• _Exercise prompt_
Please repeat exactly, and only, the lines from the one containing "Click the Map web key icon" through the end of the records below, with no pictures.

Recorded data:
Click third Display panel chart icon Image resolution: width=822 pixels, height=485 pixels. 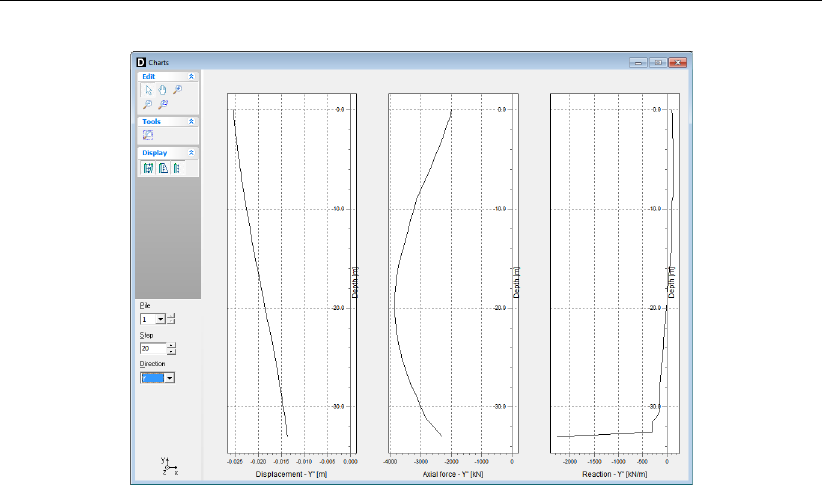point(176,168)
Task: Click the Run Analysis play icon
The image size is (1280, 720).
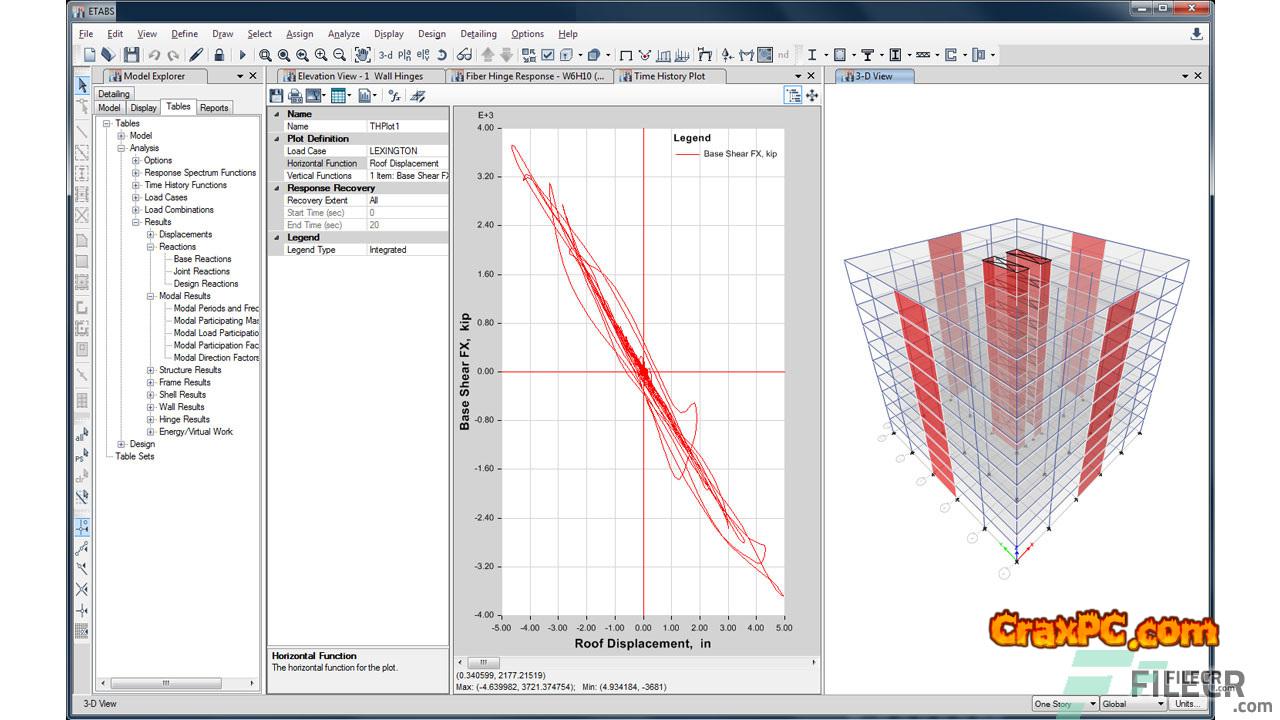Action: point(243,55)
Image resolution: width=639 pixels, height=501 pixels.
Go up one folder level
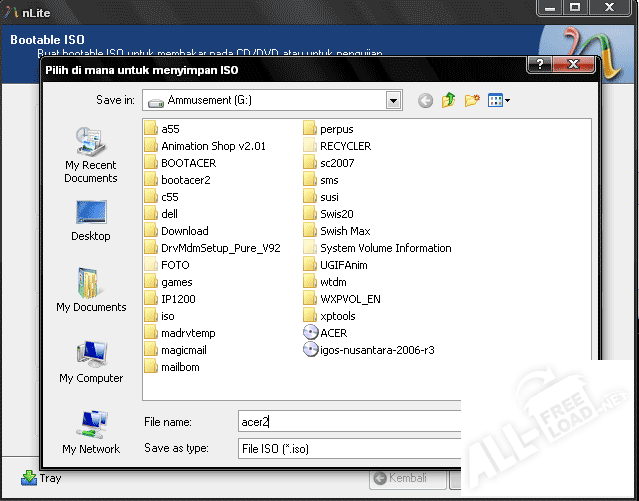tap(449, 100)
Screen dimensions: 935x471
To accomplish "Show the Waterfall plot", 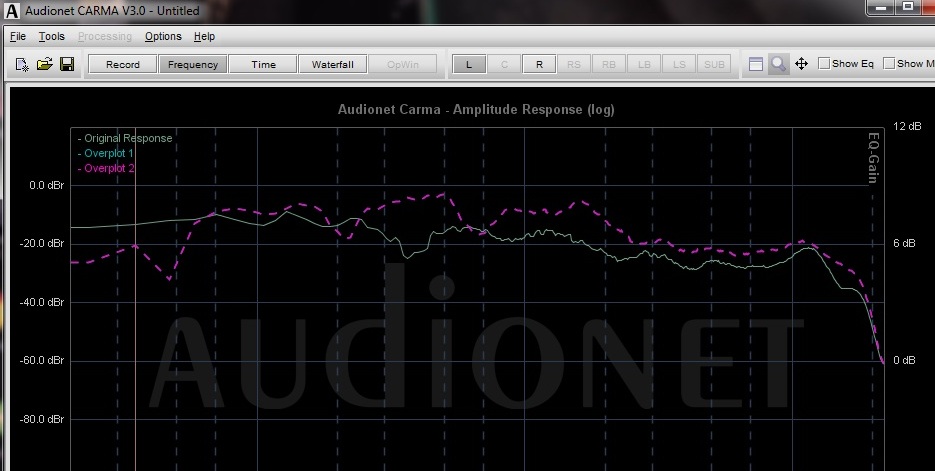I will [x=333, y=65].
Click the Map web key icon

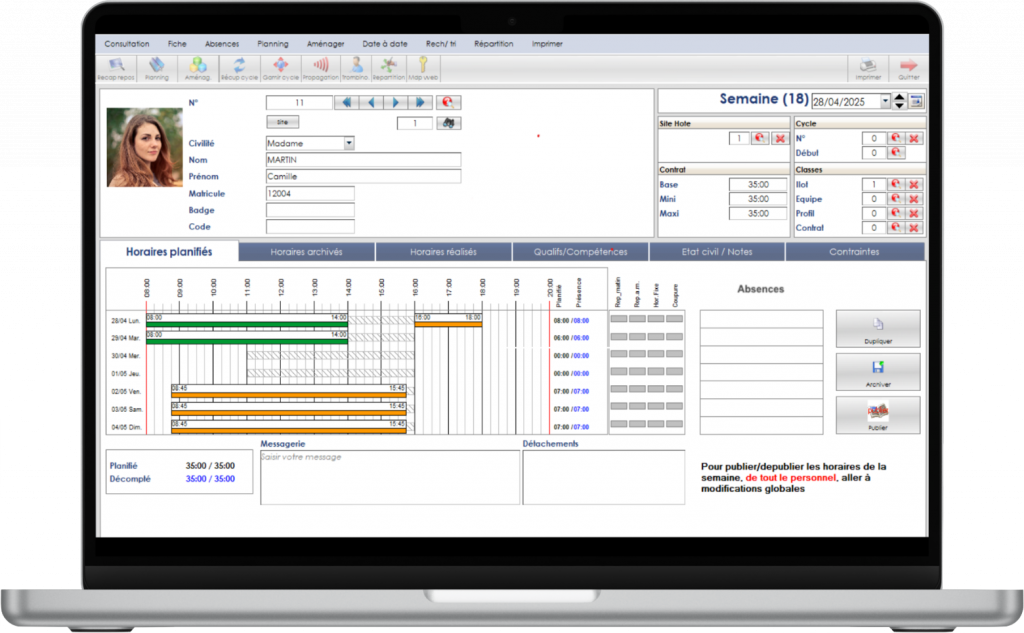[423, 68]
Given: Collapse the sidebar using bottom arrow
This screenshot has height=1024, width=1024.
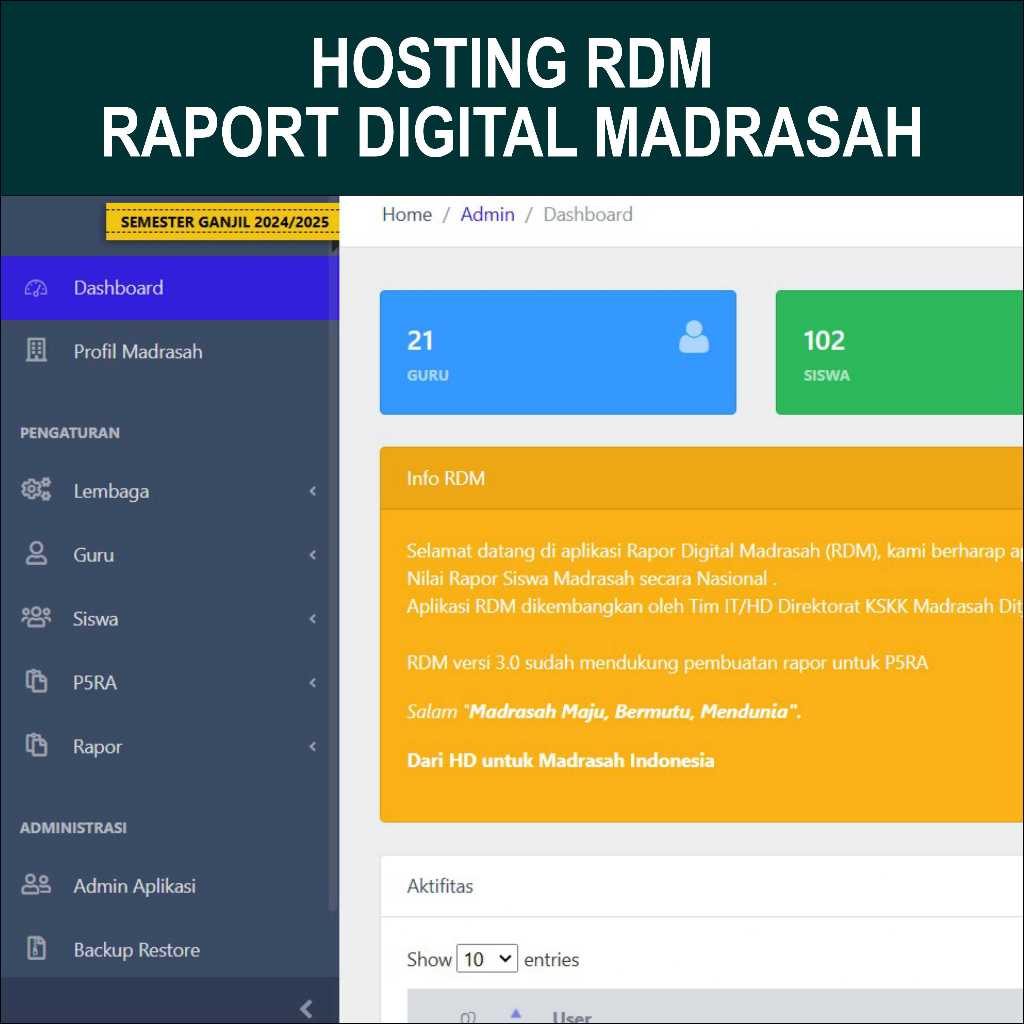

• _Solution below_
Click the Map web key icon

[423, 68]
Given: Collapse the sidebar using bottom arrow
This screenshot has height=1024, width=1024.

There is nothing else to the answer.